**TASK DESCRIPTION**:
Please put every line of the listing below into a Markdown table with two columns, Row for the row number and Line for the text. Leave out blank lines.

**DATASET**:
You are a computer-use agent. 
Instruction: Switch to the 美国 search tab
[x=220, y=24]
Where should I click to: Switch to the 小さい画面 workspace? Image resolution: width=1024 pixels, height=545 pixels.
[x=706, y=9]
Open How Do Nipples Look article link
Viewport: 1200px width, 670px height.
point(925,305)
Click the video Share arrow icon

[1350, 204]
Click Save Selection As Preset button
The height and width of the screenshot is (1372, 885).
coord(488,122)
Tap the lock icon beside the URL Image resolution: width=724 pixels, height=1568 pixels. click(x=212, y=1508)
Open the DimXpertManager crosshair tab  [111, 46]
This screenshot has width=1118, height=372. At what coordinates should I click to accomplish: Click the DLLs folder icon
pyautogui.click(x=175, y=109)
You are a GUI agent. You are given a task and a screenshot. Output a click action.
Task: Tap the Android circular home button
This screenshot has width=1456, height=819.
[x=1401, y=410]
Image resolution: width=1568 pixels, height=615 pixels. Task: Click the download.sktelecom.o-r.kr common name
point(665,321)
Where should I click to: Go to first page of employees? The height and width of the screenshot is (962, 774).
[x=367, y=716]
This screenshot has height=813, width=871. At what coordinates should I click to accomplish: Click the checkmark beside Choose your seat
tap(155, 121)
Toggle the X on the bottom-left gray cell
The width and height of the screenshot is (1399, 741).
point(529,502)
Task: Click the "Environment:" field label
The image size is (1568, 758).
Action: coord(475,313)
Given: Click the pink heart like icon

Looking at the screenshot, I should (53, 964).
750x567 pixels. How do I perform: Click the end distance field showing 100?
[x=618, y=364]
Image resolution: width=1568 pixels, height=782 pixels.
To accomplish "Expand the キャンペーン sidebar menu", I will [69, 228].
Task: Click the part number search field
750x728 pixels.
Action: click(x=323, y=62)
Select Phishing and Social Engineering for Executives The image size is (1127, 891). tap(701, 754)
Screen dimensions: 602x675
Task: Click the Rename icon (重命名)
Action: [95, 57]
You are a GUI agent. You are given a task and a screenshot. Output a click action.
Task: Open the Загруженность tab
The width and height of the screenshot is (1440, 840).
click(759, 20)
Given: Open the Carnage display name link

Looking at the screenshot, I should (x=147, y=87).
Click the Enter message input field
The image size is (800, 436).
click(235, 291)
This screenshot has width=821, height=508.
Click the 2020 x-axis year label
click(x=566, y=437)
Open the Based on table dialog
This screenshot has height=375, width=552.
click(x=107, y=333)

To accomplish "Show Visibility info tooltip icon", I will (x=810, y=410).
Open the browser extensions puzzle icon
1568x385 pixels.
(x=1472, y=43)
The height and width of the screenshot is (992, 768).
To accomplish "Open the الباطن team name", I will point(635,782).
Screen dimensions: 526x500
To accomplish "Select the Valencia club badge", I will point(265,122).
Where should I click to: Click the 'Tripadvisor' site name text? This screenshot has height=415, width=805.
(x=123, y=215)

**RESULT OF THE EXERCISE**:
| Row | Line |
|---|---|
| 1 | You are a computer-use agent.  |
| 2 | Instruction: Switch to the 美国 search tab |
| 3 | [x=220, y=24] |
| 4 | Where should I click to: Switch to the 小さい画面 workspace? Image resolution: width=1024 pixels, height=545 pixels. |
| 5 | [x=706, y=9] |
| 6 | Open How Do Nipples Look article link |
| 7 | Viewport: 1200px width, 670px height. |
| 8 | point(925,305) |
| 9 | Click the video Share arrow icon |
| 10 | [1350, 204] |
| 11 | Click Save Selection As Preset button |
| 12 | The height and width of the screenshot is (1372, 885). |
| 13 | coord(488,122) |
| 14 | Tap the lock icon beside the URL Image resolution: width=724 pixels, height=1568 pixels. click(x=212, y=1508) |
| 15 | Open the DimXpertManager crosshair tab  [111, 46] |
| 16 | This screenshot has width=1118, height=372. At what coordinates should I click to accomplish: Click the DLLs folder icon |
| 17 | pyautogui.click(x=175, y=109) |
| 18 | You are a GUI agent. You are given a task and a screenshot. Output a click action. |
| 19 | Task: Tap the Android circular home button |
| 20 | This screenshot has width=1456, height=819. |
| 21 | [x=1401, y=410] |
| 22 | Image resolution: width=1568 pixels, height=615 pixels. Task: Click the download.sktelecom.o-r.kr common name |
| 23 | point(665,321) |
| 24 | Where should I click to: Go to first page of employees? The height and width of the screenshot is (962, 774). |
| 25 | [x=367, y=716] |
| 26 | This screenshot has height=813, width=871. At what coordinates should I click to accomplish: Click the checkmark beside Choose your seat |
| 27 | tap(155, 121) |
| 28 | Toggle the X on the bottom-left gray cell |
| 29 | The width and height of the screenshot is (1399, 741). |
| 30 | point(529,502) |
| 31 | Task: Click the "Environment:" field label |
| 32 | The image size is (1568, 758). |
| 33 | Action: coord(475,313) |
| 34 | Given: Click the pink heart like icon |
| 35 | Looking at the screenshot, I should (53, 964). |
| 36 | 750x567 pixels. How do I perform: Click the end distance field showing 100? |
| 37 | [x=618, y=364] |
| 38 | Image resolution: width=1568 pixels, height=782 pixels. |
| 39 | To accomplish "Expand the キャンペーン sidebar menu", I will [69, 228]. |
| 40 | Task: Click the part number search field |
| 41 | 750x728 pixels. |
| 42 | Action: click(x=323, y=62) |
| 43 | Select Phishing and Social Engineering for Executives The image size is (1127, 891). tap(701, 754) |
| 44 | Screen dimensions: 602x675 |
| 45 | Task: Click the Rename icon (重命名) |
| 46 | Action: [95, 57] |
| 47 | You are a GUI agent. You are given a task and a screenshot. Output a click action. |
| 48 | Task: Open the Загруженность tab |
| 49 | The width and height of the screenshot is (1440, 840). |
| 50 | click(759, 20) |
| 51 | Given: Open the Carnage display name link |
| 52 | Looking at the screenshot, I should (x=147, y=87). |
| 53 | Click the Enter message input field |
| 54 | The image size is (800, 436). |
| 55 | click(235, 291) |
| 56 | This screenshot has width=821, height=508. |
| 57 | Click the 2020 x-axis year label |
| 58 | click(x=566, y=437) |
| 59 | Open the Based on table dialog |
| 60 | This screenshot has height=375, width=552. |
| 61 | click(x=107, y=333) |
| 62 | To accomplish "Show Visibility info tooltip icon", I will (x=810, y=410). |
| 63 | Open the browser extensions puzzle icon |
| 64 | 1568x385 pixels. |
| 65 | (x=1472, y=43) |
| 66 | The height and width of the screenshot is (992, 768). |
| 67 | To accomplish "Open the الباطن team name", I will point(635,782). |
| 68 | Screen dimensions: 526x500 |
| 69 | To accomplish "Select the Valencia club badge", I will point(265,122). |
| 70 | Where should I click to: Click the 'Tripadvisor' site name text? This screenshot has height=415, width=805. |
| 71 | (x=123, y=215) |